**Work request**
From the entries below, copy exactly the lines from the one that contains "You are a GUI" through the one that contains "Polícia (117, 294)", both included, and only those.

**Extracted data**

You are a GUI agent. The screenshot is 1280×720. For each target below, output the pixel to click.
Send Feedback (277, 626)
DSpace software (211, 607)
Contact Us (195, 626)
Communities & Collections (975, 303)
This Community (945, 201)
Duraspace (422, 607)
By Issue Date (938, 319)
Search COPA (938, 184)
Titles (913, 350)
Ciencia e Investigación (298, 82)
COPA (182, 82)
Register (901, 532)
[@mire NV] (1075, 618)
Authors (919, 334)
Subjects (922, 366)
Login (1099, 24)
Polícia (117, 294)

...

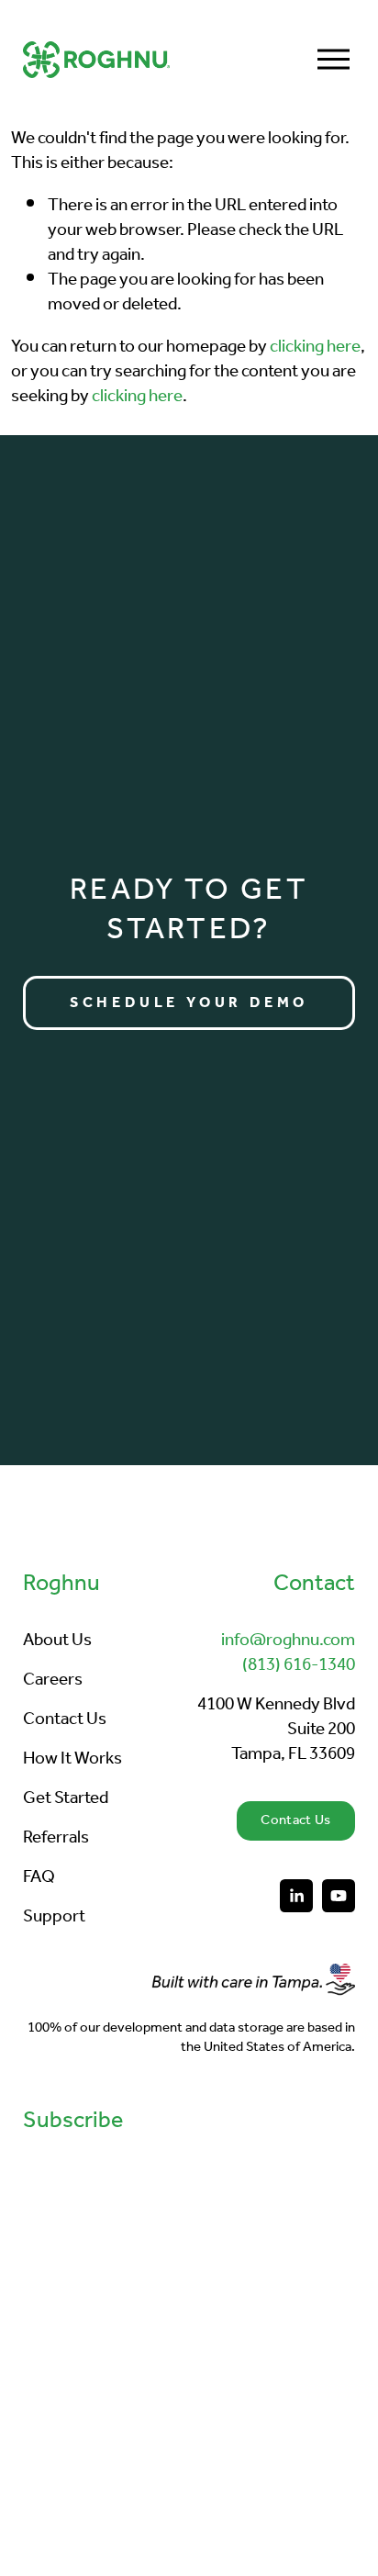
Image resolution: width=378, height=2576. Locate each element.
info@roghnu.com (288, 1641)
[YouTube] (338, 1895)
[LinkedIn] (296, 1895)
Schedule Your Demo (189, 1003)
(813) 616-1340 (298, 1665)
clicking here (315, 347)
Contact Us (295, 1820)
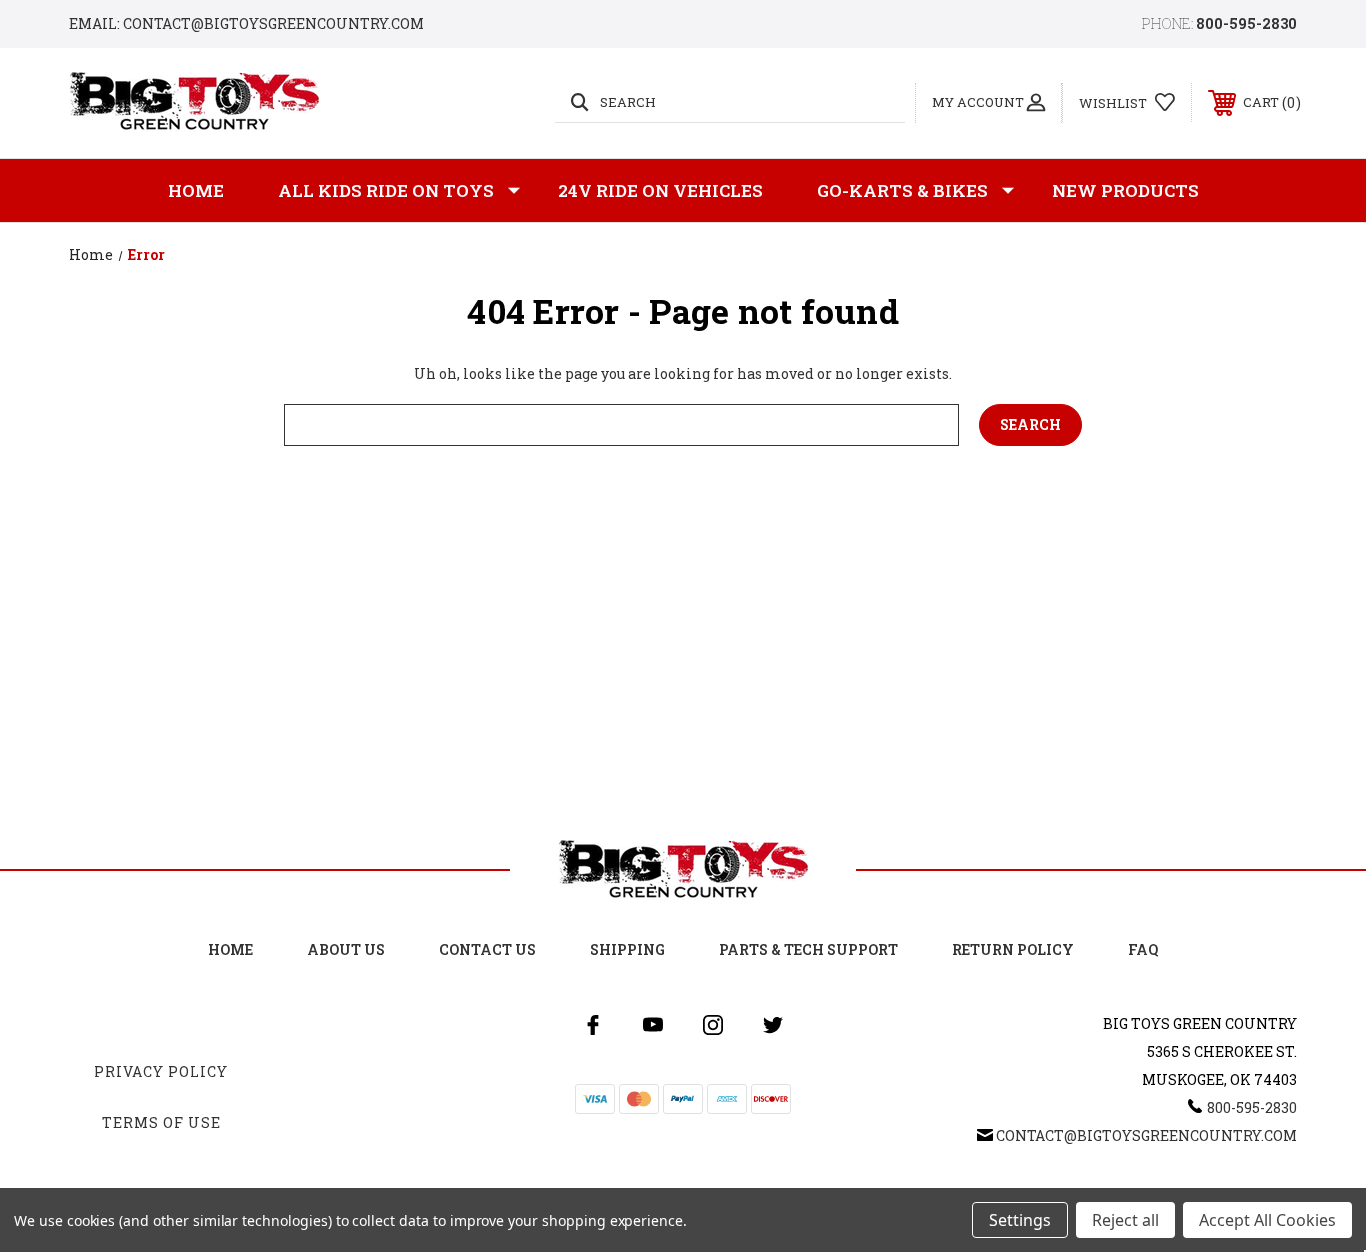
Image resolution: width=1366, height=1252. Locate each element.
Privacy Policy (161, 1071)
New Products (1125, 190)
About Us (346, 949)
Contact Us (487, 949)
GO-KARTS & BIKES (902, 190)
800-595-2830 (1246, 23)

**Solution for this exercise**
You are a GUI agent. The screenshot is 1280×720. For each target below, output the pixel to click.
Send Feedback (277, 626)
DSpace software (211, 607)
Contact Us (195, 626)
Communities & Collections (975, 303)
This Community (945, 201)
Duraspace (422, 607)
By Issue Date (938, 319)
Search COPA (938, 184)
Titles (913, 350)
Ciencia e Investigación (298, 82)
COPA (182, 82)
Register (901, 532)
[@mire NV] (1075, 618)
Authors (919, 334)
Subjects (922, 366)
Login (1099, 24)
Polícia (117, 294)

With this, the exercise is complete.